I always start from the concept. After a quick preliminary research to assimilate the brief, I work, first of all, on the composition. I quick sketch the layout of the image, balancing the curves and volumes. Only when the composition works I take care of details.
How do you conceptualize/construct a piece? Do you think of it as a story, snapshot, or abstraction?
When I have to work on a series, I work simultaneously on all the pictures, considering them like a single image. It helps me not to loose the thread of the narration and not to forget the rhythm of the sequence. After having established what is necessary and what is redundant for the concept, I make the same for the visual. During all the time I try to have an overall point of view on what I am doing.

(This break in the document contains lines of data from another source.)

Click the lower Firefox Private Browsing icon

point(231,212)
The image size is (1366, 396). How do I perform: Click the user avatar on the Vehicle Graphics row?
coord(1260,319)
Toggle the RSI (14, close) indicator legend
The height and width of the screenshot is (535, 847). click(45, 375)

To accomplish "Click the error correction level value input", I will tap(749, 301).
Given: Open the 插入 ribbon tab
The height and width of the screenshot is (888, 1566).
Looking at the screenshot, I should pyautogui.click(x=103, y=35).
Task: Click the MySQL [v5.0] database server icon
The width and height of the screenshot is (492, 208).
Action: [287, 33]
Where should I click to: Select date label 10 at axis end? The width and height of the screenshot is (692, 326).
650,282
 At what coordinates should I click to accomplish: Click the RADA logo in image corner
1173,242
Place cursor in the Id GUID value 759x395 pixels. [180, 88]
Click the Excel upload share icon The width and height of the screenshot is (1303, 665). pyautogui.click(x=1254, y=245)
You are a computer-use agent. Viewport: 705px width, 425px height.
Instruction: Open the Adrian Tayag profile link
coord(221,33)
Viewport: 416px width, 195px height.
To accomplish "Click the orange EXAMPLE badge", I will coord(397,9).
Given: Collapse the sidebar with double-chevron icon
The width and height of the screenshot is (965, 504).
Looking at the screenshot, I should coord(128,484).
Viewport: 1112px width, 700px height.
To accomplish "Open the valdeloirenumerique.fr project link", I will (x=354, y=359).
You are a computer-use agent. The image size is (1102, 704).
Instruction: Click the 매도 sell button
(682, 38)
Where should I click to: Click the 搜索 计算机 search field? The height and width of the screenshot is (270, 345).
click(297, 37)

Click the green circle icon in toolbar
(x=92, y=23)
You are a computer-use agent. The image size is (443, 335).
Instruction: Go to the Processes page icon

What was the last film you saw in the cinema?
I suffered a lot the extinction of little local cinemas to the benefit of multiplexes. I liked to take a random seat and, eventually, change it during the movie. The new generation of movie-goers is also not so congenial to me. Too much smartphones and distractions, for people unable to focus for more than five minutes. All that to say that I go less and less to the cinema, even if I love it. The last film I saw was Quentin Tarantino’s Django.
What are the books on your bedside table?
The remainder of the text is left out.